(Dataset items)
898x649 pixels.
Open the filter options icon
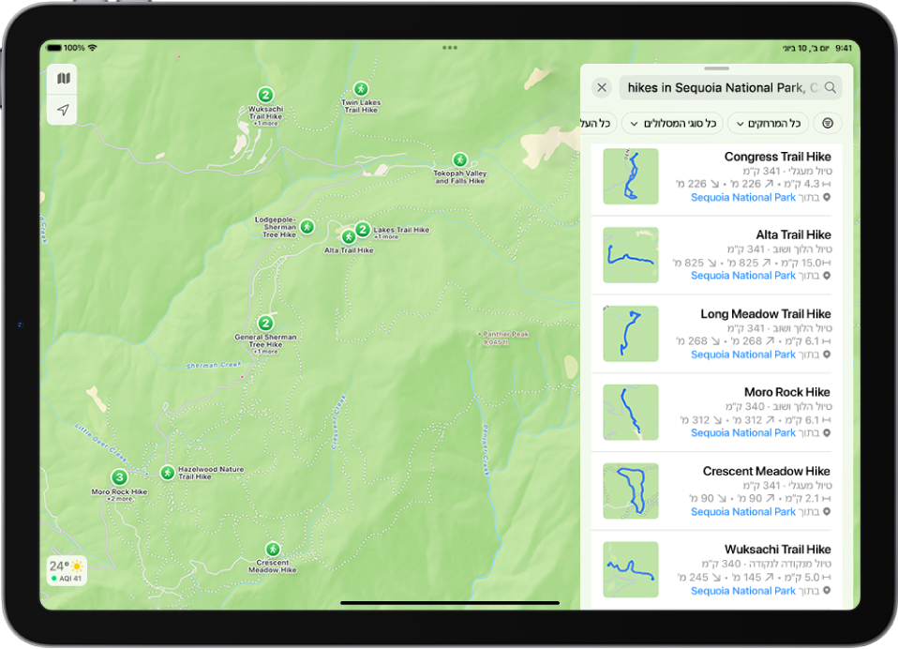pos(828,123)
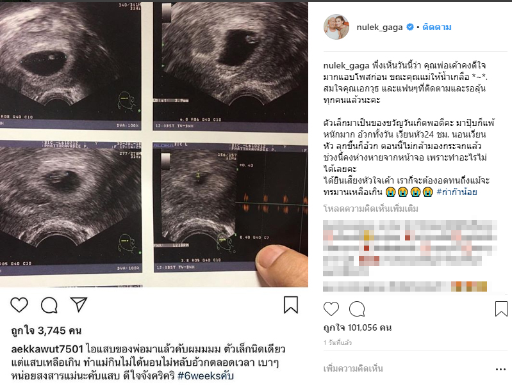The height and width of the screenshot is (385, 512).
Task: Open the #6weeksคับ hashtag
Action: 206,376
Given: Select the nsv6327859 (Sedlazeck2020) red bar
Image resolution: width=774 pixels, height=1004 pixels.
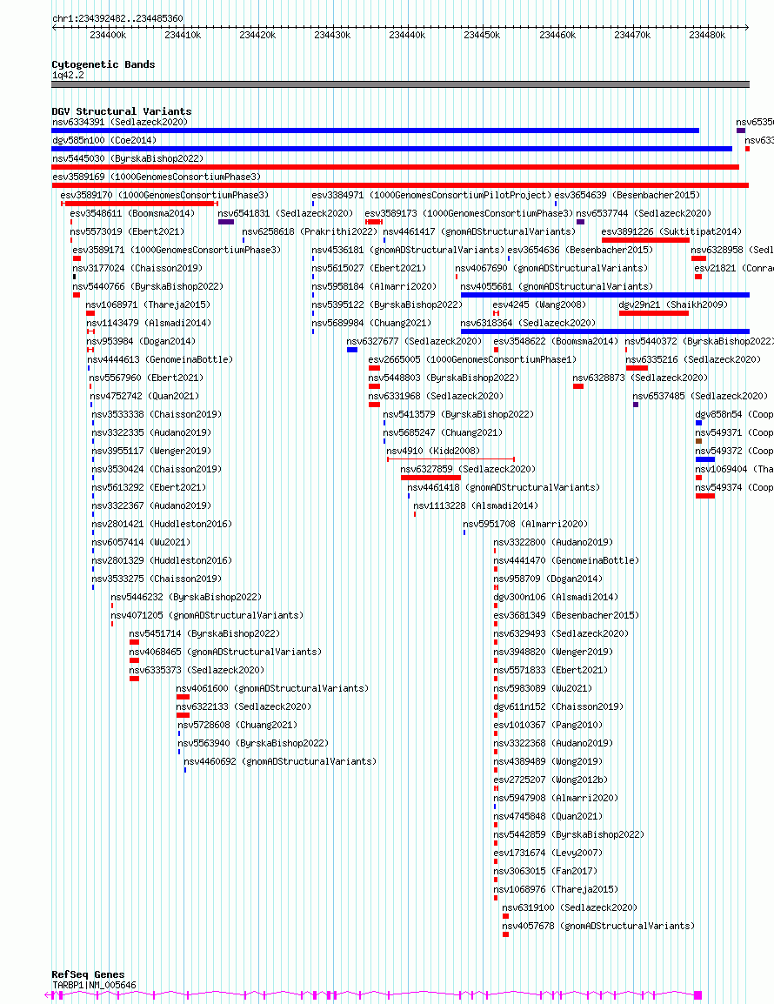Looking at the screenshot, I should point(430,478).
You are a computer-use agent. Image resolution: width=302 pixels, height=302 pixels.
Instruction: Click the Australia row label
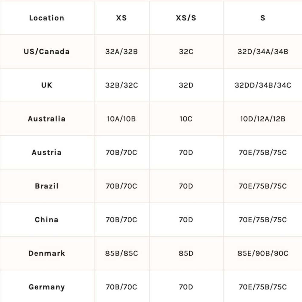point(47,119)
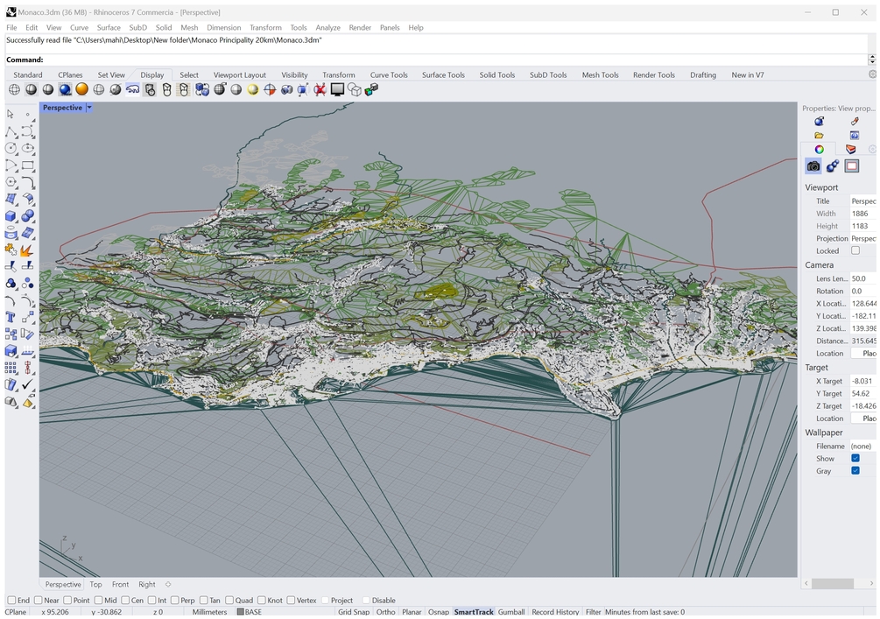The width and height of the screenshot is (880, 619).
Task: Open the camera view properties icon
Action: pos(813,166)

— What you need to do —
Your answer must be an exact copy of the records above, with every picture left out.

— Reply to the task —
898x649 pixels.
Open the filter options icon
pos(828,123)
The height and width of the screenshot is (385, 512).
Task: Open the #6weeksคับ hashtag
Action: 206,376
Given: Select the nsv6327859 (Sedlazeck2020) red bar
Image resolution: width=774 pixels, height=1004 pixels.
Looking at the screenshot, I should point(430,478).
You are a computer-use agent. Image resolution: width=302 pixels, height=302 pixels.
Instruction: Click the Australia row label
point(47,119)
The width and height of the screenshot is (880, 619).
Task: Open the camera view properties icon
Action: pos(813,166)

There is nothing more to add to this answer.